At its most basic, this is loud, proud and with a whiff of violence, but as single “Man Down” underlines, these five know how to write a hook when they choose.

Their original bassist never returned from the Thailand jungle so they roped in old friends Jack Ridley (Drowners) and Aaron Roche (Wye Oak, Anhoni, Tōth) to help. The result is a gang like sound, but over something that’s not far off arena rock (“Free On The Street” has that vibe). If they’d wanted to go down that route, then fine and dandy – and indeed “Molotov Children” could just about pass for AC/DC – but the thing about not playing by the rules? It means you can do anything you like, mate.

In practice, this means your record can cheerfully have a punk rock boogie on “Speed Dealer” and a fuzzed up homage to being drunk on “Nothing To Lose”, before unleashing the type of groove that Judas Priest might have had a go at on “British Steel” and calling it “5am”.

Thank whatever god you believe in that there’s no ballads here (we’ll go with Lemmy, seems as good as any). The closest it gets is a menacing, slow burner called “Hell’s Gate”. It lurks, waiting to attack, and goes on about “jail cell walls” like it knows things, before just for banter, Grace Hollaender sings that one, changing the dynamic, “I am higher than a Georgia pine” she offers. Cool. I am not arguing, nothing to do with me.

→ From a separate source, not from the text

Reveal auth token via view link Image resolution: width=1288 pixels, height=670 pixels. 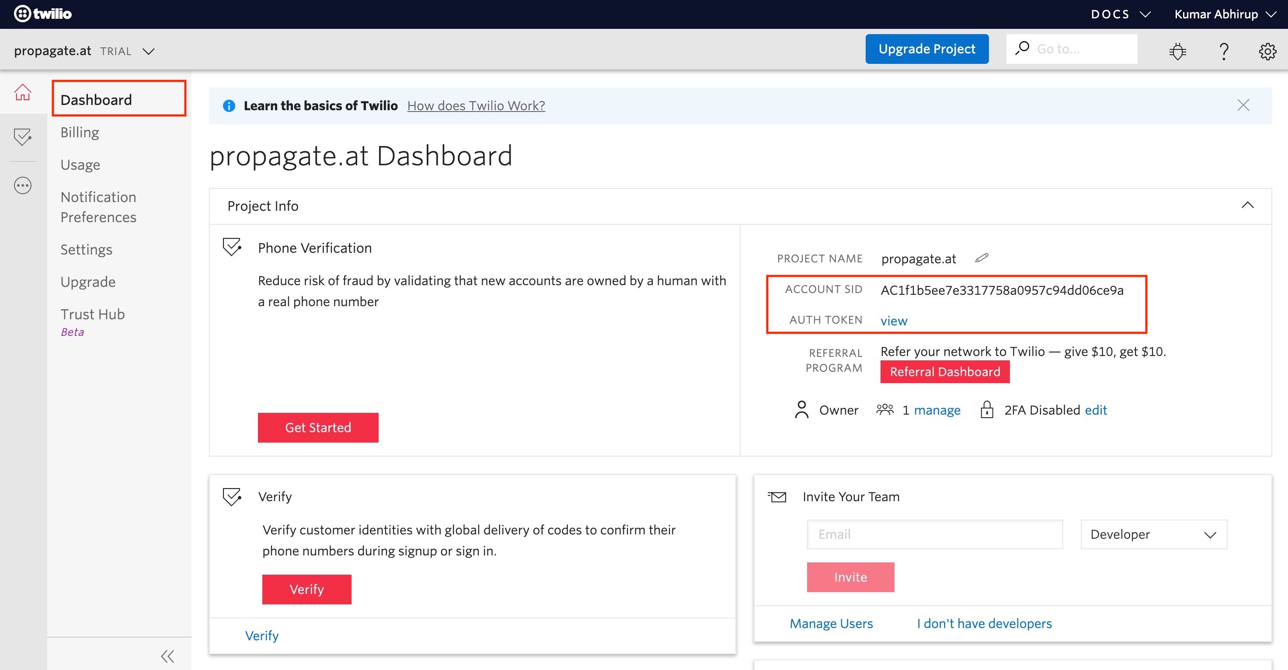click(x=894, y=321)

Mick’s Jaguar simply understand sex, drugs and rock n roll better than me. And if they don’t, they sound like they do, so either way….

We are mere conduits for the sound at this point, oh and I am aware that the cover appears to be two horses shagging, I just wasn’t sure how to broach the subject. One of them might be Shergar?

“Salvation” is the sound of the underground, its nasty, its gnarly and its raw. The best things normally are. Just don’t let anyone tell you they understand it, they’d be lying.